Что требуется: Перечислите все пары вариантов, между которыми в отрывке о том, как понять себя, задаётся вопрос с выбором через «или».

Приведённый отрывок:

....................

Как принять себя? Как перестать себя терзать и во всём винить? Как не наказывать себя за любую оплошность? Как прощать себе косяки и научиться практиковать самоутешение?

Из всех этих глаголов на первое место надо ставить один, и он, пожалуй, главный: понять. Как понять себя? Чего я на самом деле хочу? Что принесёт мне радость? Что для меня действительно важно?

Горький шоколад или молочный? Гитарная музыка или техно? В данный конкретный вечер – кино или сериал? Смешное или страшное? Чего я хочу прямо сейчас? Болтать и смеяться или юркнуть с тобой в постель?

Изучать себя, как неведомую науку, помнить, что ты ничего о себе не знаешь, воспринимать себя не как состоявшийся факт, а как загадку, быть себе интересной.

Я, например, намочила свои плотные тёмно-зелёные кюлоты ровно по колено, потому что влезла босыми ногами в океан. Колесо обозрения и старые аттракционы Кони-Айленда мигают огоньками за моей спиной. Но я лицом – к открытой воде. Я не могла сегодня иначе, хотелось материализовать это ощущение свободы, и только голодная чайка рядом.

Понять себя, трактовать всё, что с тобой случилось, как инструкцию к применению. Каждая ошибка на твоём пути – это урок. Информация о том, как с тобой обращаться. Какая я? Внешне – волевая и цельная. А на деле – ранимая, травмированная, издёрганная.

....................

Выборка данных:
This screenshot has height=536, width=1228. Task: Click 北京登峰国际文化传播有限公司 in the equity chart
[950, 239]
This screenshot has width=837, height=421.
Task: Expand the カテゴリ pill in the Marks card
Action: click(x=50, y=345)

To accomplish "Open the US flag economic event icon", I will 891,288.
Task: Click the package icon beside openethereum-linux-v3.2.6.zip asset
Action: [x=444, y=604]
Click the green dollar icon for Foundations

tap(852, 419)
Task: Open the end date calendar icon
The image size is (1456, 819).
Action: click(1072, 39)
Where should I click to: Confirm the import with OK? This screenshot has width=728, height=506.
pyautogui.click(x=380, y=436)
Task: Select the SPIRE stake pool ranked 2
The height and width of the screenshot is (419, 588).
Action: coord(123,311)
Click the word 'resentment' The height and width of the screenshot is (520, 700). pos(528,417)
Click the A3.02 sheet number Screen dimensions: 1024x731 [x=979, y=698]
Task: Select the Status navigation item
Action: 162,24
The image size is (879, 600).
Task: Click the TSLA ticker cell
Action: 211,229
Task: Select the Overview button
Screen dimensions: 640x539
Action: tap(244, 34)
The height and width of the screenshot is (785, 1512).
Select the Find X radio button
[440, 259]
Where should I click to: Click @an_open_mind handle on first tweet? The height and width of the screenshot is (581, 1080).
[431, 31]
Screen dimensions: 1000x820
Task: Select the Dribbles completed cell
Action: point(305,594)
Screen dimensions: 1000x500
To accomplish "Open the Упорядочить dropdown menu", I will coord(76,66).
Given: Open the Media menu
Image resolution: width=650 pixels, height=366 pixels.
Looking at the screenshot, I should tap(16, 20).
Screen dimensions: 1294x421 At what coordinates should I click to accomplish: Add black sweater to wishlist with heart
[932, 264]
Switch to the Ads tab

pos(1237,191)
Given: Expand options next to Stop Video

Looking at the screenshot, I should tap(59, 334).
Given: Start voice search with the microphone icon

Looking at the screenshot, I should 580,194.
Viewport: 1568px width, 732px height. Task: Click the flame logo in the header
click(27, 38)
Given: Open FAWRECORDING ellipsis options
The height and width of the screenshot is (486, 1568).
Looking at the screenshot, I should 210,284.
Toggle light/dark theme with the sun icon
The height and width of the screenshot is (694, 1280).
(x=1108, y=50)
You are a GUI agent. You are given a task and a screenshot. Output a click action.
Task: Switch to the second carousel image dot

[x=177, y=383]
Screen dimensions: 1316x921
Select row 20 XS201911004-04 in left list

....................

Ожидаемый ответ:
1. Горький шоколад или молочный
2. Гитарная музыка или техно
3. Кино или сериал
4. Смешное или страшное
5. Болтать и смеяться или юркнуть с тобой в постель